Ciudad del Vaticano. La Iglesia católica enfrenta una nueva fractura interna después de que la Fraternidad Sacerdotal San Pío X, conocida como los lefebvrianos, ordenara cuatro obispos sin autorización del papa León XIV, consumando un acto que el derecho canónico considera cismático y que conlleva la excomunión automática de los implicados.  

Pero ¿quiénes son realmente los lefebvrianos?

Se trata de un movimiento fundado en 1970 por el arzobispo francés Marcel Lefebvre, quien rechazó las reformas impulsadas por el Concilio Vaticano II. Para este grupo, decisiones como celebrar la misa en el idioma de cada país, fomentar el diálogo con otras religiones o introducir cambios litúrgicos significaron un alejamiento de la tradición católica.  

El conflicto no es nuevo.

En 1988, Lefebvre ordenó cuatro obispos sin permiso del Vaticano y fue excomulgado por Juan Pablo II. Años después, Benedicto XVI levantó esa excomunión con la esperanza de lograr una reconciliación, pero el diálogo terminó fracasando.
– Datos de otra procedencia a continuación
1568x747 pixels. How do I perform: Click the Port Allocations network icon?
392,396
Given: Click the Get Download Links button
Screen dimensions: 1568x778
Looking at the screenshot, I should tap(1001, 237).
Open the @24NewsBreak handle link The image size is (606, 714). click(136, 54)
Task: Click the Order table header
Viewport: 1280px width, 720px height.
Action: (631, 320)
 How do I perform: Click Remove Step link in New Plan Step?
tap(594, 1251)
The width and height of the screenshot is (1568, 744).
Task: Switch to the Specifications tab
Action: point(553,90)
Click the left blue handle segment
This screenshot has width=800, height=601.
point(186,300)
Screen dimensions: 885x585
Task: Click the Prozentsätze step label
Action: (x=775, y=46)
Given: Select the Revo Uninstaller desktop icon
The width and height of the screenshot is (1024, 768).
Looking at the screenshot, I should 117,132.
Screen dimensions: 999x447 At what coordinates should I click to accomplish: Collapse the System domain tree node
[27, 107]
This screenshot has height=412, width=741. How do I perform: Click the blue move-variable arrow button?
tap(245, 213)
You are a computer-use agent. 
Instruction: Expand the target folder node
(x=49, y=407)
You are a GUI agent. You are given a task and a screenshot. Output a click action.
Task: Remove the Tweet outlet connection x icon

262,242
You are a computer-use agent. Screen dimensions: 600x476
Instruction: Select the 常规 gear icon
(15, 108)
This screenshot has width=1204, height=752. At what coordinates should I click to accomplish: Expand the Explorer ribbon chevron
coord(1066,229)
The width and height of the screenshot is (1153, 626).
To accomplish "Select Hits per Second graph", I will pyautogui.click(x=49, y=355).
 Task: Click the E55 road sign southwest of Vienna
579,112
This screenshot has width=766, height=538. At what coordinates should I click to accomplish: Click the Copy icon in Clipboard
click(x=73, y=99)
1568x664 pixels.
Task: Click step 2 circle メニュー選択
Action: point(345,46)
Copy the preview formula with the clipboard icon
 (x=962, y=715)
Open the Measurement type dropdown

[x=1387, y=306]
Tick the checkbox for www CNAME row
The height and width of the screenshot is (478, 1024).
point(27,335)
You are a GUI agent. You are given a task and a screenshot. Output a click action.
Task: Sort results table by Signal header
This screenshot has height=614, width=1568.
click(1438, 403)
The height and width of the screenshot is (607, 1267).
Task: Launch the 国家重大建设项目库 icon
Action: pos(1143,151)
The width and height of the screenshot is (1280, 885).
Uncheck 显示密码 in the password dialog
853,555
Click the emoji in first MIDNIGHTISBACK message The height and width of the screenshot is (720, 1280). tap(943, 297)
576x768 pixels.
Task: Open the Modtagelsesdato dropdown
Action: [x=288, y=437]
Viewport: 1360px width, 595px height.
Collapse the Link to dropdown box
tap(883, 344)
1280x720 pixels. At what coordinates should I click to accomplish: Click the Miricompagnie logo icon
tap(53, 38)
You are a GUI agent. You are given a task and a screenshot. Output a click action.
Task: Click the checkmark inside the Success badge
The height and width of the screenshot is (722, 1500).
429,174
Ahora la historia vuelve a repetirse.  

La decisión de ordenar nuevos obispos responde a una necesidad práctica para la fraternidad: garantizar su propia continuidad episcopal, ya que solo permanecían con vida dos de los obispos consagrados en 1988. Sin embargo, para el Vaticano el problema no es administrativo, sino de autoridad. En la Iglesia católica, ningún obispo puede ser consagrado legítimamente sin mandato del Papa.  

Lo ocurrido revela una tensión mucho más profunda.

No se trata únicamente de una discusión sobre la misa en latín o las formas litúrgicas. El verdadero conflicto gira alrededor de una pregunta decisiva: ¿quién tiene la última palabra para interpretar la tradición de la Iglesia?

Los lefebvrianos sostienen que permanecen fieles a la auténtica doctrina católica y acusan al Vaticano de haberse apartado de ella. Roma, por el contrario, considera que ninguna defensa de la tradición puede justificar la ruptura de la comunión con el sucesor de San Pedro.  

El episodio constituye uno de los desafíos más importantes que enfrenta el pontificado de León XIV.

No porque el número de lefebvrianos sea especialmente grande, sino porque demuestra que las divisiones dentro de la Iglesia ya no provienen únicamente del progresismo o del secularismo.

También nacen desde sectores que afirman defender la tradición con tanta intensidad que terminan rompiendo la unidad que dicen querer preservar.